The owner of a Sihanoukville pharmaceuticals factory and one of his employees were provisionally charged with drug trafficking on Sunday after ketamine was found inside computers being shipped from the company, with more drugs later found at the factory, police said.
Lin Guo, a 28-year-old Chinese national and CEO of the Health Phat Pharma company, was arrested at the firm’s factory in the Sihanoukville special economic zone on Wednesday, said In Song, an officer at the Interior Ministry’s anti-drug department. He has been detained along with Cambodian employee Yorn Pov, 34, at the department since last week and would appear at the Phnom Penh Municipal Court today, Mr. Song said.

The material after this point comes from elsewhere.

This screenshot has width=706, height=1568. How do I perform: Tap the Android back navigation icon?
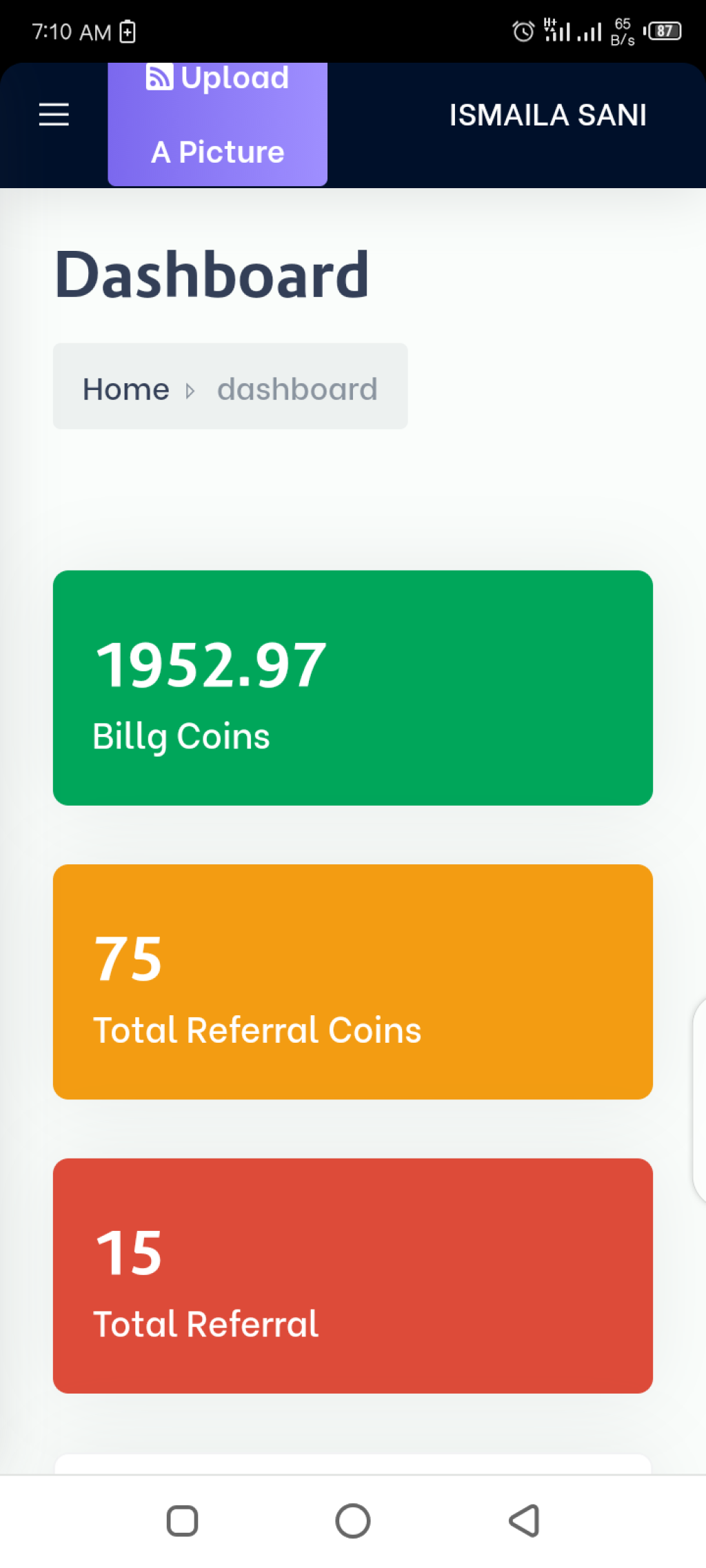click(x=524, y=1520)

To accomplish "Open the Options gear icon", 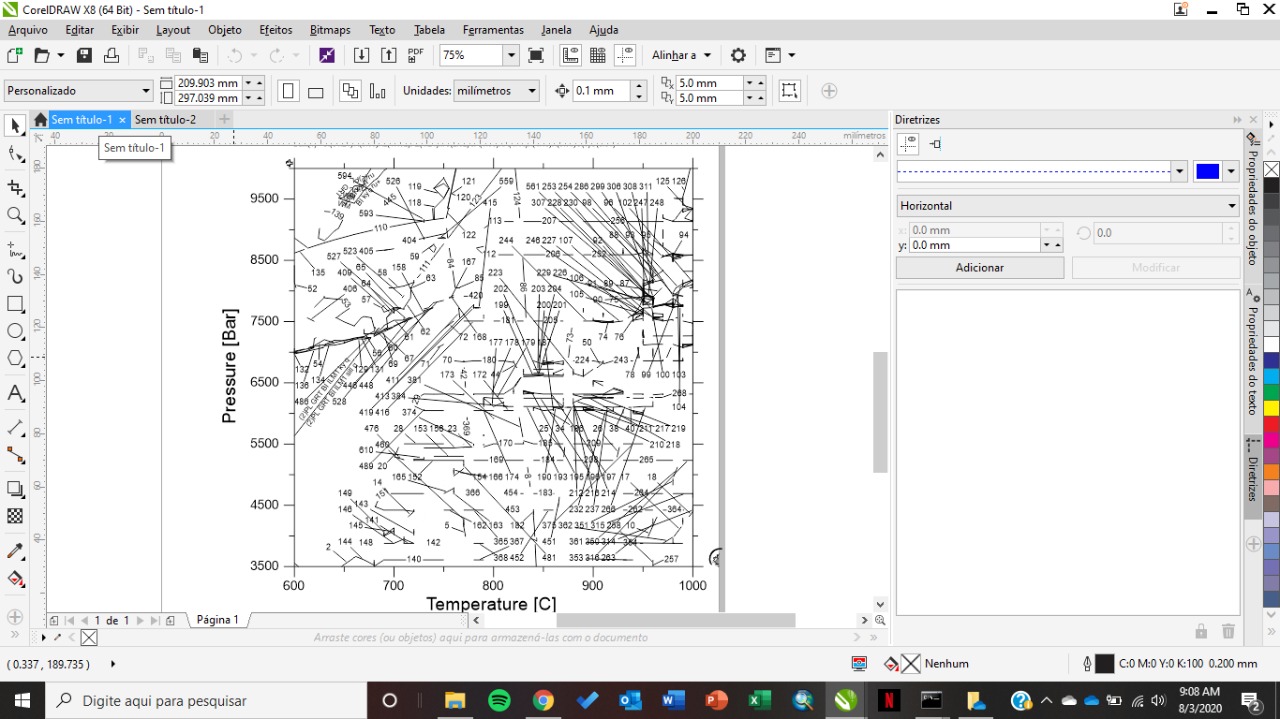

About 92 grams of the drug—used medically as an anesthetic and recreationally as a hallucinogen—was found last Monday inside more than 1,000 sealed bottles labeled with the company’s name inside the computers, which were being shipped to Malaysia through Phnom Penh International Airport, he said.
“Because of the problem of him hiding [them], that’s why we noticed it,” Mr. Song said. “If it was legal, and he stored them properly, no one would have noticed.”
The bottle labels led police to the company’s factory, where nearly 1 kg of ketamine was found, he said. Under questioning, Mr. Lin confessed to exporting the drugs without a license, claiming that a customer in Malaysia urgently needed the product, Mr. Song said.
Mr. Pov was suspected of delivering the drugs to a logistics company tasked with shipping the computers abroad, Mr. Song said. He declined to name the company, citing an ongoing investigation. Police interviewed about 40 factory workers after the drugs were found at the airport.
The former firm operating the factory had a license to produce ketamine, but the current owner did not, Mr. Song said.
“We are not sure if his production is illegal or legal yet,” Mr. Song said of Mr. Lin’s operations. Regardless, he added, “he is wrong, because he didn’t have a license to export.”
Contact information for Health Phat Pharma could not be found on Sunday, while the special economic zone’s market and service department did not reply to a request for comment.